Now I figure it's time to leave them be. I leave the room. My g/f, stays watch. She has not a had any interest in the boas, since I got them 3 years ago. Having witnessed the birth, she is now fully intrigued. Later she calls up, trouble. I have lost a sunglow. Now I'm concerned that something must be wrong. I have baby racks but didn't intend to use them for day or two. I decide to get them fired up.
My buddy calls and needs a BIG favor. He is going to purchase a vehicle and needs my expertise, in a city that's an hour away. I did not get to set up the racks.

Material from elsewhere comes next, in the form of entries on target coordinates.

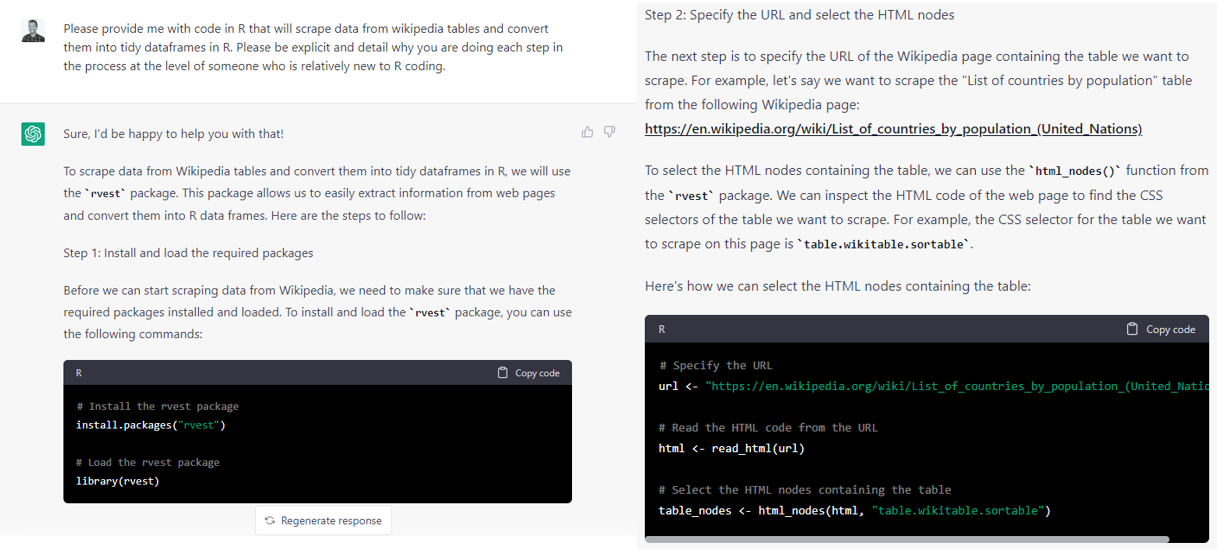Click the Step 1 Install and load heading
Viewport: 1218px width, 557px height.
click(x=188, y=253)
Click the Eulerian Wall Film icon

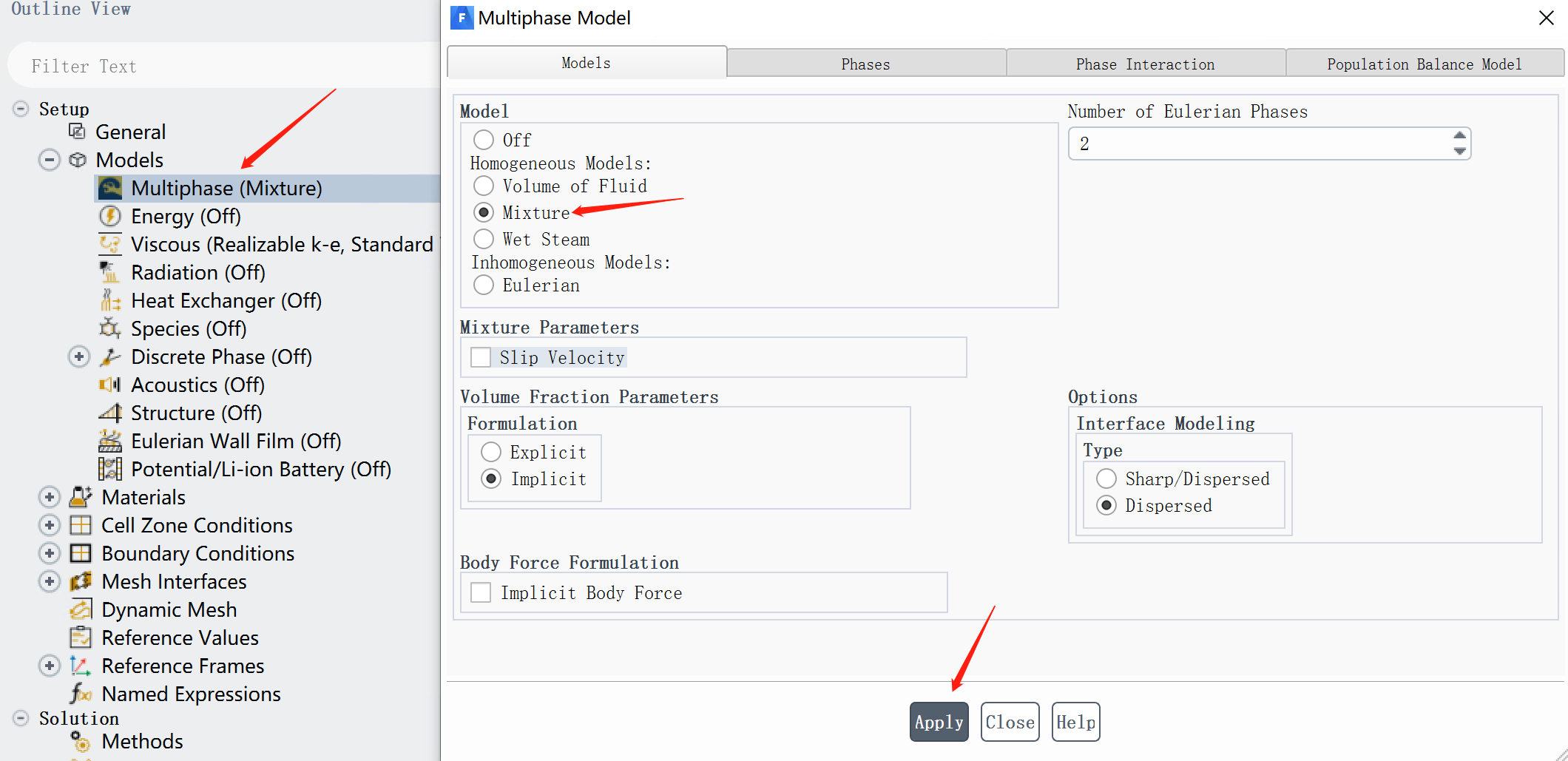pyautogui.click(x=110, y=442)
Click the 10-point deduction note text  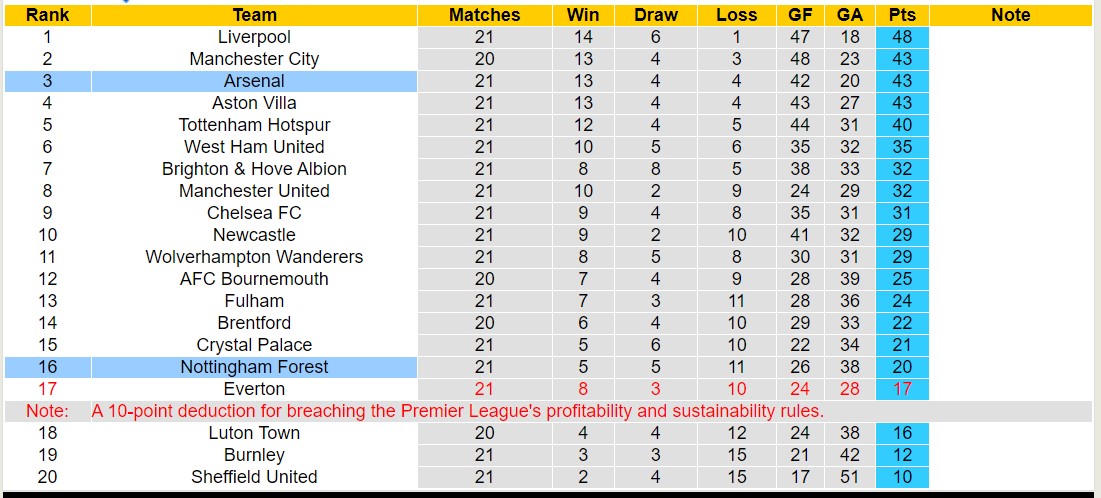pyautogui.click(x=457, y=411)
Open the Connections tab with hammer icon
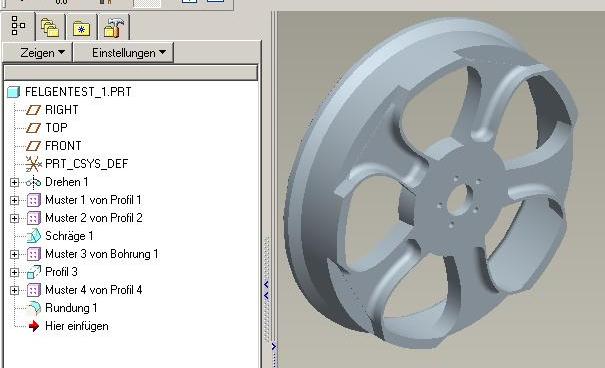The width and height of the screenshot is (605, 368). pos(113,28)
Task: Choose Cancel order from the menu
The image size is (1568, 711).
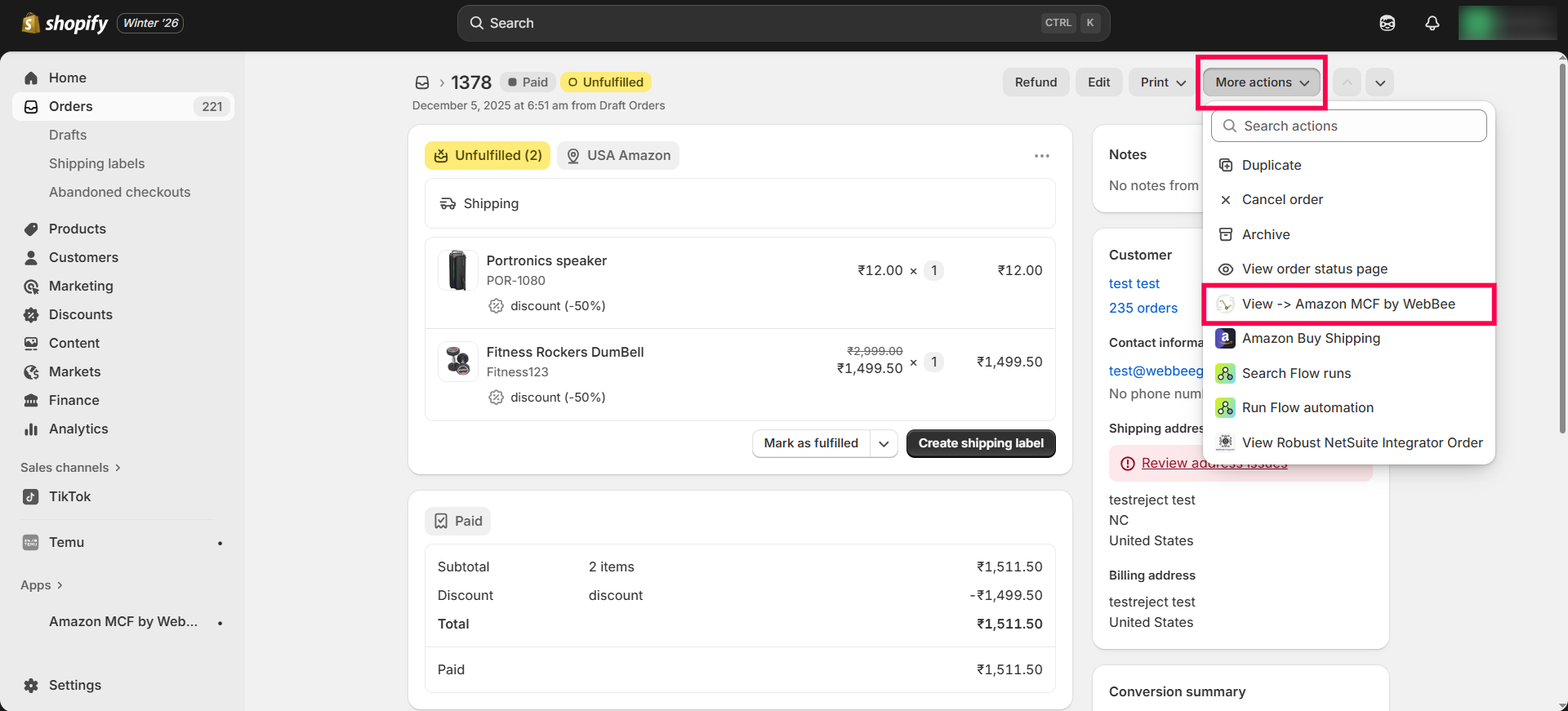Action: (x=1282, y=199)
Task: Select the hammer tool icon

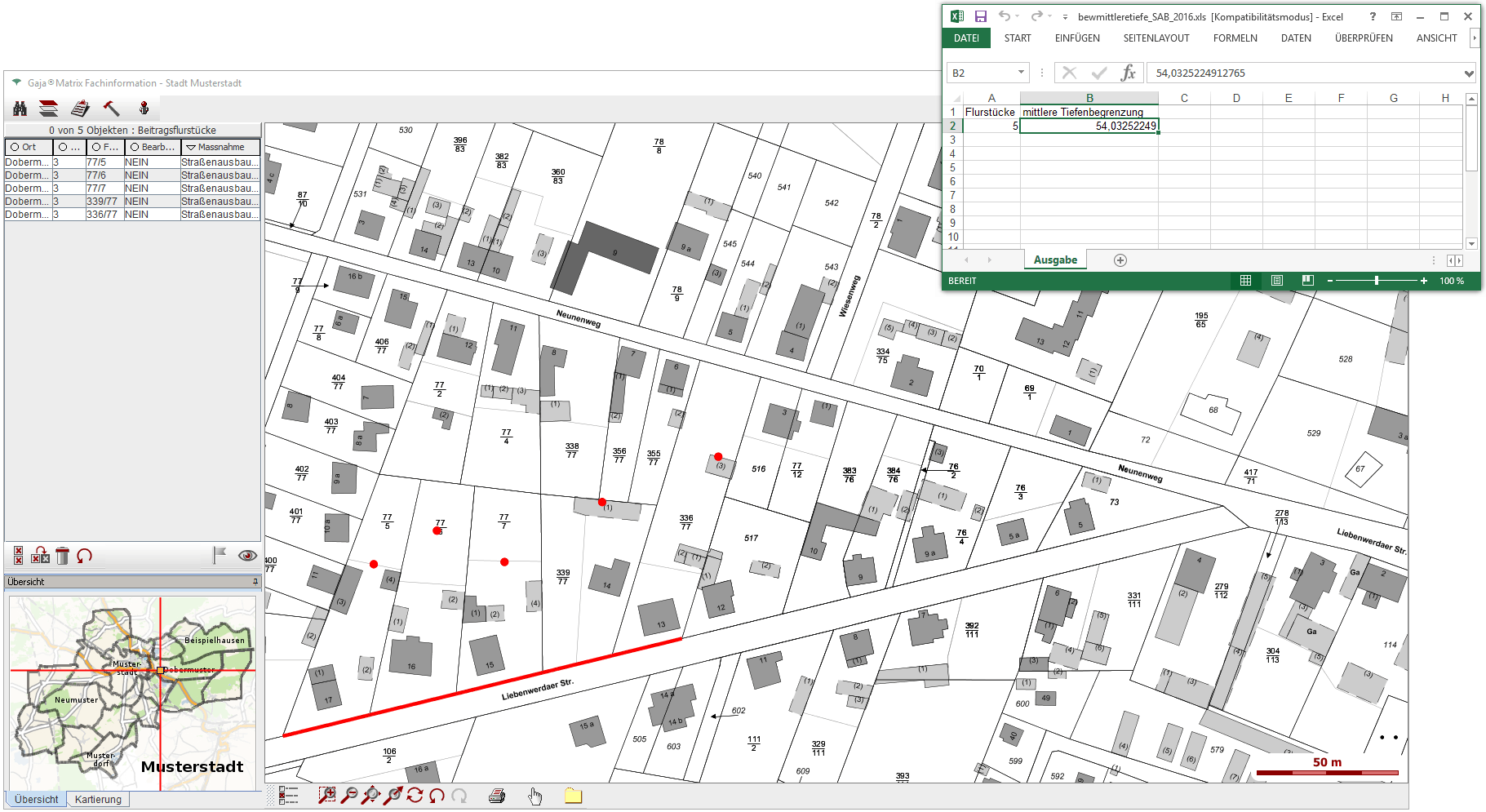Action: tap(111, 109)
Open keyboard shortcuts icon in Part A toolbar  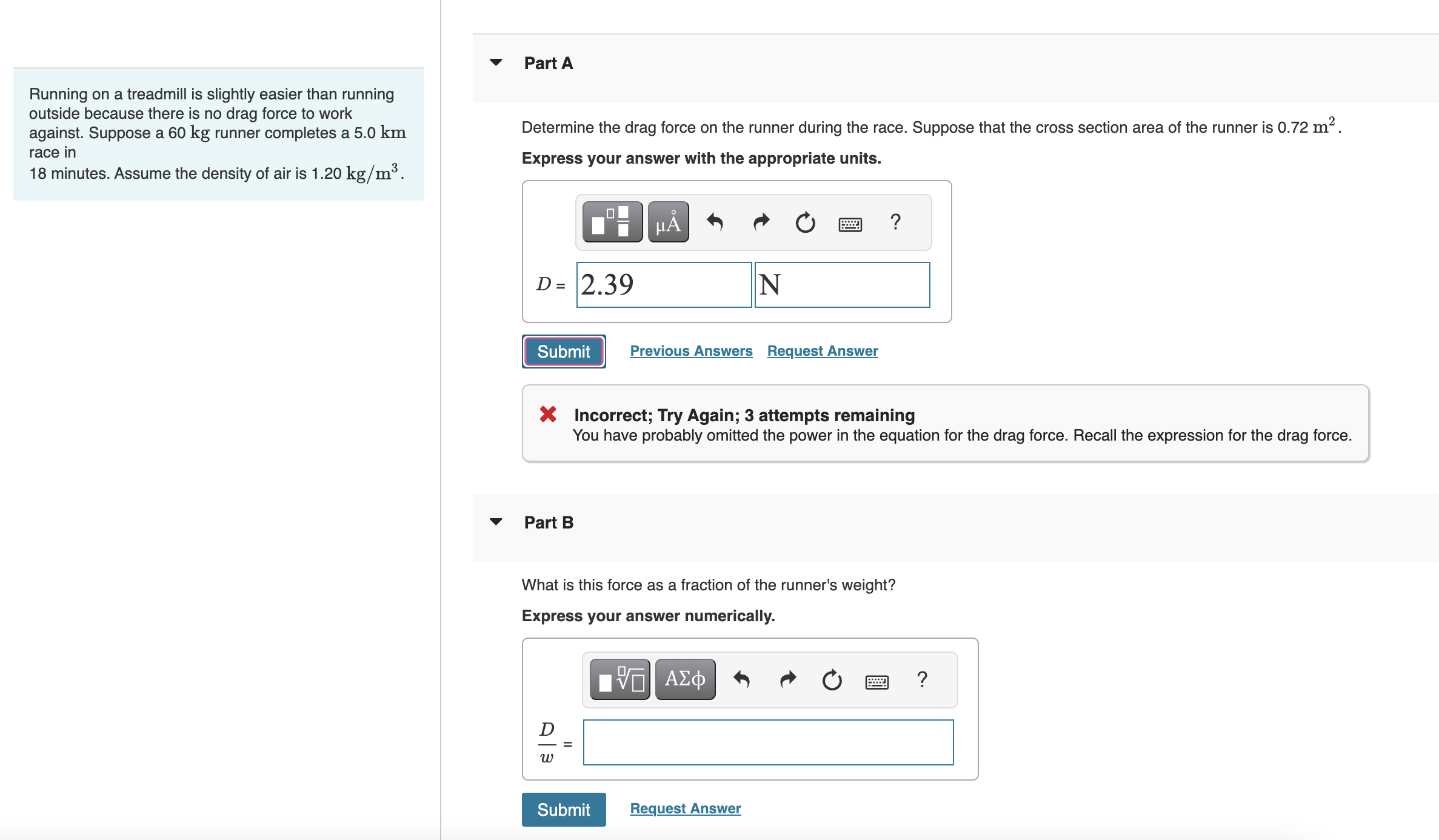(x=850, y=225)
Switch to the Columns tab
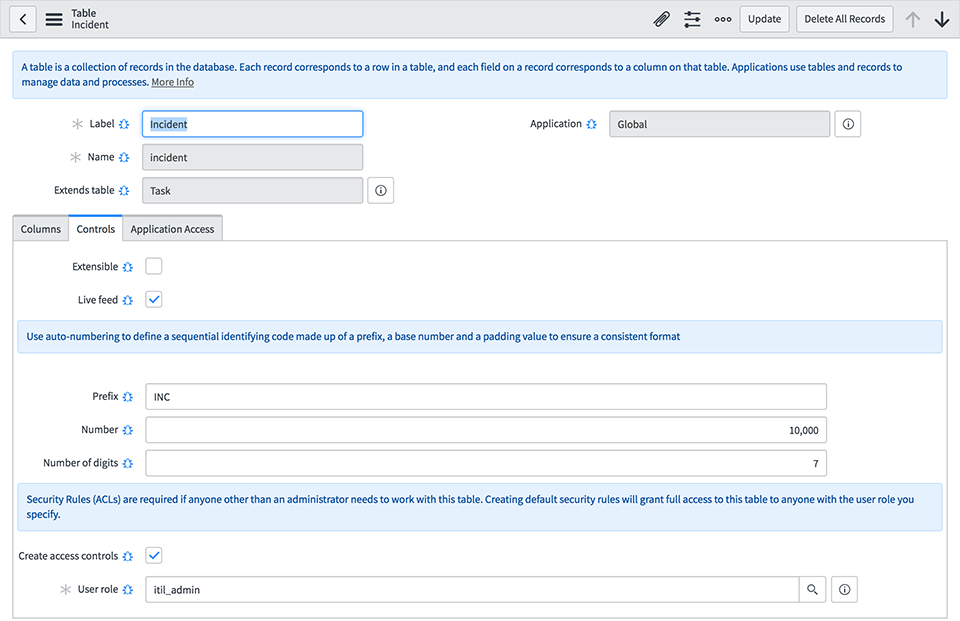 tap(41, 229)
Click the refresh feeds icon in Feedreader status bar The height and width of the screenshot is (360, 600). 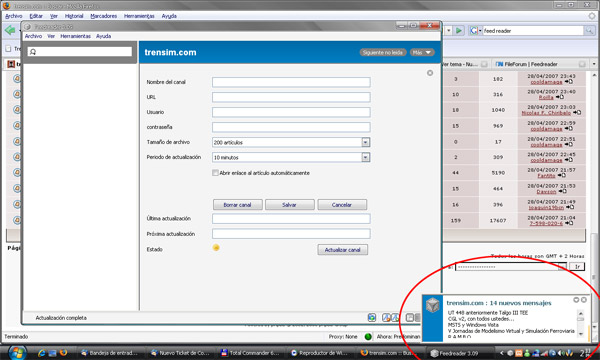pos(372,318)
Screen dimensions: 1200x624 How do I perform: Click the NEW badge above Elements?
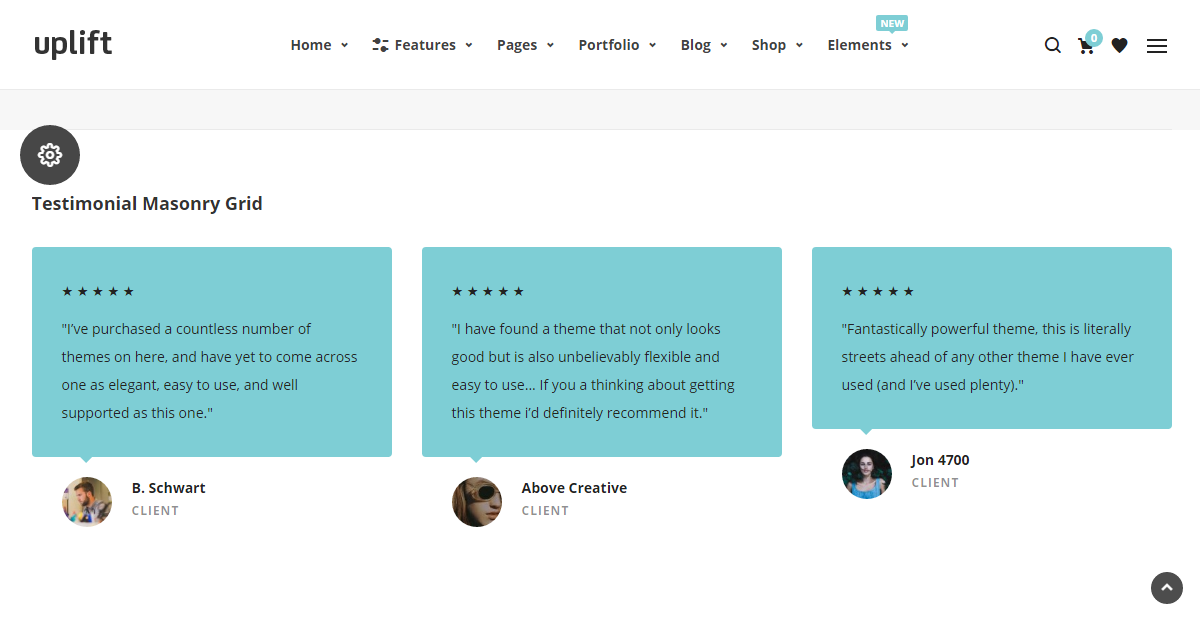(892, 22)
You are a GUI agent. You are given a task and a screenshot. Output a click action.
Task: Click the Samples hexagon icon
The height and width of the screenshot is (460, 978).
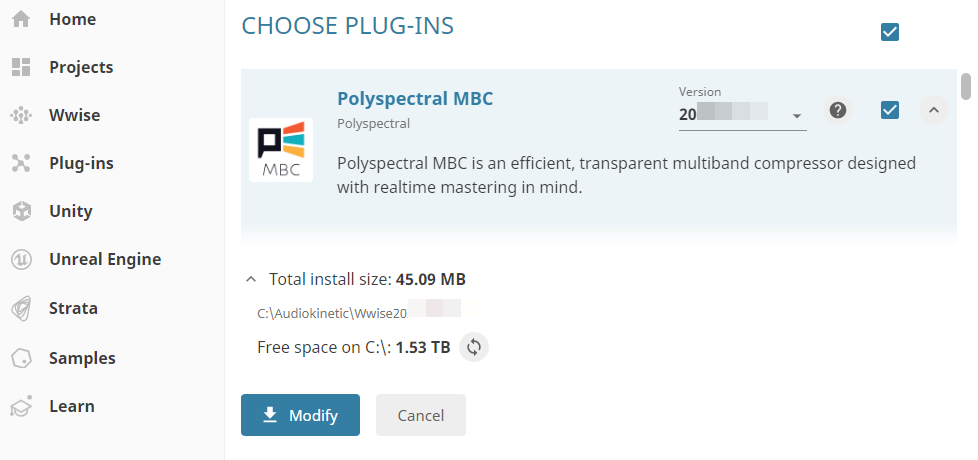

I turn up the heat a little in case they need it. Then I reluctantly go and leave my poor ill prepared g/f, to keep an eye on things. The task took a good 3.5 hours before I got back home. In that time we managed to lose one albino and two sunglows. I am well into bitter frustration and panic mode.
Something has GOT to be wrong. I'm reading and re-reading the boa keepers guide. The babies are in the exact same cage that they were born in. So I know the cage is getting heat and I even cranked the heat up 3-4 degrees. Plus the heat probe for the cage stack is in the very same cage. We were misting them with warm water too. Yet the paper towels seem too cool.
I decide to change tactics. I pull the babies out and completely strip, clean and dry the cage. I put fresh dry paper towels and put the babies back in. This time, I leave the hot spot dry and only wet a few spots down. Soon after, another sunglow falls. By now, I've all but given up.
Why only the albinos/sunglows? Not one of the normal hets,or hypos has fallen. Why? Are their darker colors helping them retain just enough heat? Is the temperature difference that subtle, yet that life threatening? I think that somehow, that was the case. After switching to the drier set up, I quickly lost the one sunglow, but no more after that. I think that somehow, the broad surface area of wet paper towels, allowed the moisture to cool too much. There is a ceiling fan in the room, that I'm sure is a contributing factor. However, that fan is in the same place and same setting,it has been on, since the male/female introduction. This was however, my first time using a cage in this fashion.
At the moment, I have only have these left: 3 Normals het albino 2 Hypos het albino 1 Albino 1 Sunglow
I am devastated beyond words, by the losses.
This has been an emotional roller coaster: The satisfaction of seeing my sunglow project work out. The sheer joy of watching all those beautiful babies come to life. The amazement of watching my g/f turn around and share these moments with me and actually pull for the babies. She had been fed up with the boas and was heavily pressuring me to get rid of them. As we were losing babies, she broke down and cried for me and the babies. Then there's the pain and torture of having my dream project collapse in front of me and my g/f becoming an emotional wreck.
I understand It's a learning process and some lessons are hard learned, but damn it, not on a litter of sun glows. Sorry, frustration seeping out.
I can't change what has passed, but only strive to better myslef, for the sake of the remaining babies and any possible future litters.
Thank you ALL, for sharing this experience with me.
I will focus on the positive side and be greatful for babies that did make it.
I will continue to post updates on the survivors, whichever way things go.
This was difficult for me to type/post. I know there will be lots of questions. Please understand, if I don't log on/post/respond for a while.
I wish everyone big, healthy,long lived litters.